I was sad to hear about the closing of Ciao Napoli Pizzeria back in July, even if I was kind of ambivalent about the food. It served some solid pizza in a neighborhood (Logan Square) that didn't have many other pizza options. But when I found out that the space was purchased by the folks behind the excellent wine bar Telegraph (which is located just around the corner) all worries disappeared. Called Reno, I knew that it would be impossible to ambivalent about this place.
As for the what Reno would be, that was a different story. I knew that the restaurant would keep the wood-fired oven, and that pizzas would be involved. But then came news that there would be bagels. And pastries. Have I mentioned the house-made pastas? Oh, there are those, too.
I should also note that all of these items aren't served at the same time. Written large on Reno's paper menu is "morning, noon, and night," and the restaurant certainly takes those words to heart. Sure, there is coffee and a full bar, but this is a place that puts obvious effort into everything.
Take the bagels. Each and everyone is formed by hand and cooked in a wood-fired oven. They are small and chewy, not oversized and doughy.
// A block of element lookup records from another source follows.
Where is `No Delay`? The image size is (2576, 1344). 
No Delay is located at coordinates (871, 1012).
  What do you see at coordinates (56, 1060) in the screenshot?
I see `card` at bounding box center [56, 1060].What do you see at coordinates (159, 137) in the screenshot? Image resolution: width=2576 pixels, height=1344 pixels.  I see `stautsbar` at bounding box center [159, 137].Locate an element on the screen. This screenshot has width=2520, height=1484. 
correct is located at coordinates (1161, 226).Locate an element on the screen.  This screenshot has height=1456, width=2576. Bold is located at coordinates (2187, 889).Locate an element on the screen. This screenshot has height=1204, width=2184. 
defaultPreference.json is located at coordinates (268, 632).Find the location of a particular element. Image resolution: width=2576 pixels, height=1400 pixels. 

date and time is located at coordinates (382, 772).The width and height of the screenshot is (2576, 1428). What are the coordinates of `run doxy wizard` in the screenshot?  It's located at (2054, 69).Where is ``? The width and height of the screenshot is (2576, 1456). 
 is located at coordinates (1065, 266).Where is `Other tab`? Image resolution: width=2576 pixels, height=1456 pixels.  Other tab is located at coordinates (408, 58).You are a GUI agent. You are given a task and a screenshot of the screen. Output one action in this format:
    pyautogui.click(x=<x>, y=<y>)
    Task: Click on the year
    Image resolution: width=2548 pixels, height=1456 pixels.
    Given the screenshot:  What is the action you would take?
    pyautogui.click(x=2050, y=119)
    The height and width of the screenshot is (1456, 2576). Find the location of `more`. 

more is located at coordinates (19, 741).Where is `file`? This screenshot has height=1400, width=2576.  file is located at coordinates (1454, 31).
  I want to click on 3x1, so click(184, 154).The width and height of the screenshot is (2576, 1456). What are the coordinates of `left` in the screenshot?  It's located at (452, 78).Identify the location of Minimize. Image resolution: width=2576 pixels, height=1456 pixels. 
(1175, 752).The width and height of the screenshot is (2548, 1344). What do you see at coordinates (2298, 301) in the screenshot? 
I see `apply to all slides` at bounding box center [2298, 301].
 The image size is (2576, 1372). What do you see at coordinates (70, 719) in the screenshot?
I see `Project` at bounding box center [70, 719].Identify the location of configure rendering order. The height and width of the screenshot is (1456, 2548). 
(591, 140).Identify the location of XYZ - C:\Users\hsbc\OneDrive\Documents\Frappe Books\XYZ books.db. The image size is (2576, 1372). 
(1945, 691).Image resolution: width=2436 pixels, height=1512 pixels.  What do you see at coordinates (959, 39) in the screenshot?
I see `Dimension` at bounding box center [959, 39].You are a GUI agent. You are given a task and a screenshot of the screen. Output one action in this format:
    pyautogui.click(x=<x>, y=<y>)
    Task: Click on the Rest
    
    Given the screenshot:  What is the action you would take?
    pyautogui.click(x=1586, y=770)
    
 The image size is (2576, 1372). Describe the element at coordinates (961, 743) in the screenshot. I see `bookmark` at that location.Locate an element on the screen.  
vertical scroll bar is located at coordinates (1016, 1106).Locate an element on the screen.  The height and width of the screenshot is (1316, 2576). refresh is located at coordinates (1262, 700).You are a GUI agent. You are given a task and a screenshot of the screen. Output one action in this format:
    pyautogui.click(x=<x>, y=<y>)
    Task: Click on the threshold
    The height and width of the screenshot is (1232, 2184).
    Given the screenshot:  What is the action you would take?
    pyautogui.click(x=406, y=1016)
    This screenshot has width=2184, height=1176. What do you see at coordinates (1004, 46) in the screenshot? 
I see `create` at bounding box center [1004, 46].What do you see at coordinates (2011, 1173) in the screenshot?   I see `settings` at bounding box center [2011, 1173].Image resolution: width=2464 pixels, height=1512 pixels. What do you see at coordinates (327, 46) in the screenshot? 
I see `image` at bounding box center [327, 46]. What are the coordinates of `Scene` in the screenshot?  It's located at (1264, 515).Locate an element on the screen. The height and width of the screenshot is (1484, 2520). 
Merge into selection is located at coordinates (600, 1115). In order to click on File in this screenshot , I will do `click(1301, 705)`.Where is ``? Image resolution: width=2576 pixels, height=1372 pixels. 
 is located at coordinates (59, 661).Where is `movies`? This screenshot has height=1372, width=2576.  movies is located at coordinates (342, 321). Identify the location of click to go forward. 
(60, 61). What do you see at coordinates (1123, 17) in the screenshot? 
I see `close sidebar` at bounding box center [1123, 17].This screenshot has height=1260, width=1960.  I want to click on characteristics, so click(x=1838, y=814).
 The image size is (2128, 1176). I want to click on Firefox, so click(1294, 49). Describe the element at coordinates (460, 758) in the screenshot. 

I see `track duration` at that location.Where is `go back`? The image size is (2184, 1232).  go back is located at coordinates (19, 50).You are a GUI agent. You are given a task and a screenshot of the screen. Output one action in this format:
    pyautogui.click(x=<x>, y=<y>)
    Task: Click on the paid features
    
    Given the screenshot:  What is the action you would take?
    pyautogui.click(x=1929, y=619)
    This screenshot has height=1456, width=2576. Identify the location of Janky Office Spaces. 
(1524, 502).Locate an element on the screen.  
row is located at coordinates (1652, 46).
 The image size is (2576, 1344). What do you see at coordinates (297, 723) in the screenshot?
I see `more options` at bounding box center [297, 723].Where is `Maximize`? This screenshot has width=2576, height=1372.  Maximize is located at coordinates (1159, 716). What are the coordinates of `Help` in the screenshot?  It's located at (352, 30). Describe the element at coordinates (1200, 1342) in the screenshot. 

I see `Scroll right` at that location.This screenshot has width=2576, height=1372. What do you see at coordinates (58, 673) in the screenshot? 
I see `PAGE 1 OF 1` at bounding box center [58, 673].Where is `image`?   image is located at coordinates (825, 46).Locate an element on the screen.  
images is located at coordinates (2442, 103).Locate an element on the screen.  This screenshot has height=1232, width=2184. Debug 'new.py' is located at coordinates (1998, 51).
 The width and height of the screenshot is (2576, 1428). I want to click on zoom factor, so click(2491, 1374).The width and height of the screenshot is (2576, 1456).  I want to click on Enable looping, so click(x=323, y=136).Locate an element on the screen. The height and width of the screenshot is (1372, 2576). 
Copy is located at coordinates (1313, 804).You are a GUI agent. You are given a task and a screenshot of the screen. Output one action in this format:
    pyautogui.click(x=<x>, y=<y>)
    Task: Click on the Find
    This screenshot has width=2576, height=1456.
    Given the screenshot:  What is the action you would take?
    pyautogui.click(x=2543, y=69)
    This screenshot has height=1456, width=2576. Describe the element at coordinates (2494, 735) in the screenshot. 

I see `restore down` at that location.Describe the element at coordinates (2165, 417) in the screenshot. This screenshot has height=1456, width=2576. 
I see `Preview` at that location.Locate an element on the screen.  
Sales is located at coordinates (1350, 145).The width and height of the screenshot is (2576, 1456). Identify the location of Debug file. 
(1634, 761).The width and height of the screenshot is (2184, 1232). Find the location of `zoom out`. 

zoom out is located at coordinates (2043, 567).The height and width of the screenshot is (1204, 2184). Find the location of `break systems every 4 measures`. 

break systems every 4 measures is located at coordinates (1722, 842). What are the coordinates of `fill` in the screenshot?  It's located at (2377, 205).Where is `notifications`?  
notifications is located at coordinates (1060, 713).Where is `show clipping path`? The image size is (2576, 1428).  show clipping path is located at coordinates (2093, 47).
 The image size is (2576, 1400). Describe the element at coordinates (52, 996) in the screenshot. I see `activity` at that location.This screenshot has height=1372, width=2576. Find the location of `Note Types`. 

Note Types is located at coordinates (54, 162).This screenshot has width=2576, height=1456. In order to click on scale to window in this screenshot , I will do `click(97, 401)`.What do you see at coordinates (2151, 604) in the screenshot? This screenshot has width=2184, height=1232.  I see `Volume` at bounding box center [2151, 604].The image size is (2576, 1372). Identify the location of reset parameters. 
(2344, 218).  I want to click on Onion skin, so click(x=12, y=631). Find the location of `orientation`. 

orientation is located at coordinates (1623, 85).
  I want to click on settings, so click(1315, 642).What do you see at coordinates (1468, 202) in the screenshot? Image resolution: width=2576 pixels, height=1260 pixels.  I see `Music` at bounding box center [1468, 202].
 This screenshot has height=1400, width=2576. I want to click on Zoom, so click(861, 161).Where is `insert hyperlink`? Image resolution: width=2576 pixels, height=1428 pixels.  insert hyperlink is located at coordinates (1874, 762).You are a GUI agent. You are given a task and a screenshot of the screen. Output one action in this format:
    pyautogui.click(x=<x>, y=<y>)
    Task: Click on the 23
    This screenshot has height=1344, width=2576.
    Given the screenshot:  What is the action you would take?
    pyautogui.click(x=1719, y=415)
But the bagels are just one of a dozen breads and pastries available in the morning, where you'll also find muffins, quiche, tarts, and brownies behind a glass case.
The lunch menu adds some sandwiches to the mix, but it's not until dinner the next big transformation happens. That's when the oven starts to cook pizzas. They are very thin and blistered with char marks. Dinner is also when you can order house-made pasta, along with a whole range of other appetizers.